Collected data entries:

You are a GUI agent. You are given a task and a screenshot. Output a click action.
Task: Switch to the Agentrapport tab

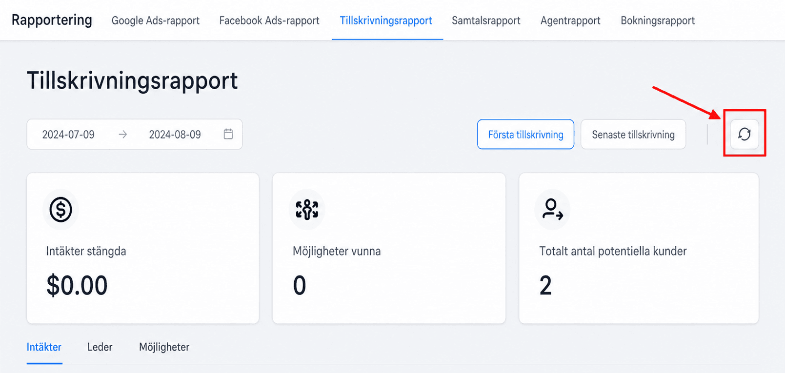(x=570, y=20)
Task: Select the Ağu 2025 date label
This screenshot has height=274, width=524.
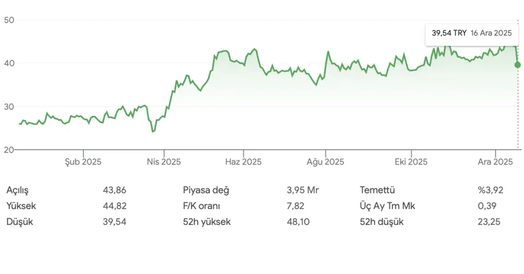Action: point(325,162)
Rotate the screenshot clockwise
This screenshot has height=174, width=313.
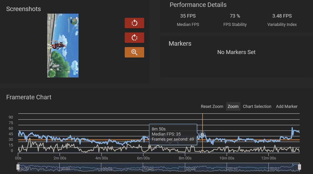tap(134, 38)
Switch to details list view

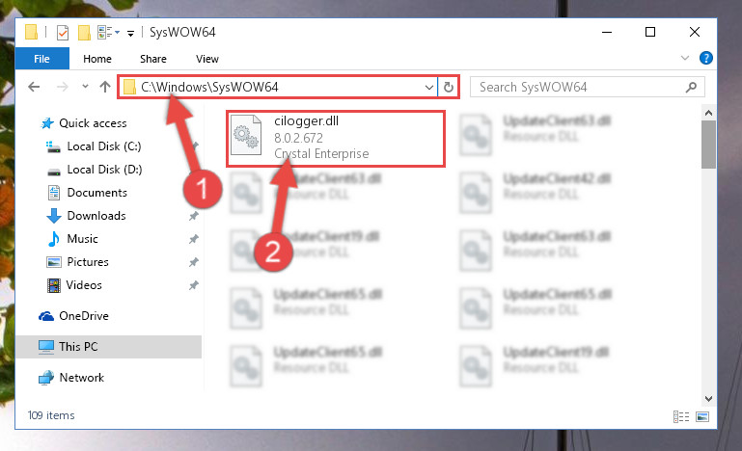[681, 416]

*What the task requires*
Transcribe all of the data above exactly; no picture belongs in the copy.

*Expected answer*
You are a GUI agent. You are given a task and a screenshot. Output a click action.
Task: Switch to the Agentrapport tab

(x=570, y=20)
Task: Select the Ağu 2025 date label
This screenshot has height=274, width=524.
Action: point(325,162)
Rotate the screenshot clockwise
This screenshot has height=174, width=313.
tap(134, 38)
Switch to details list view

[681, 416]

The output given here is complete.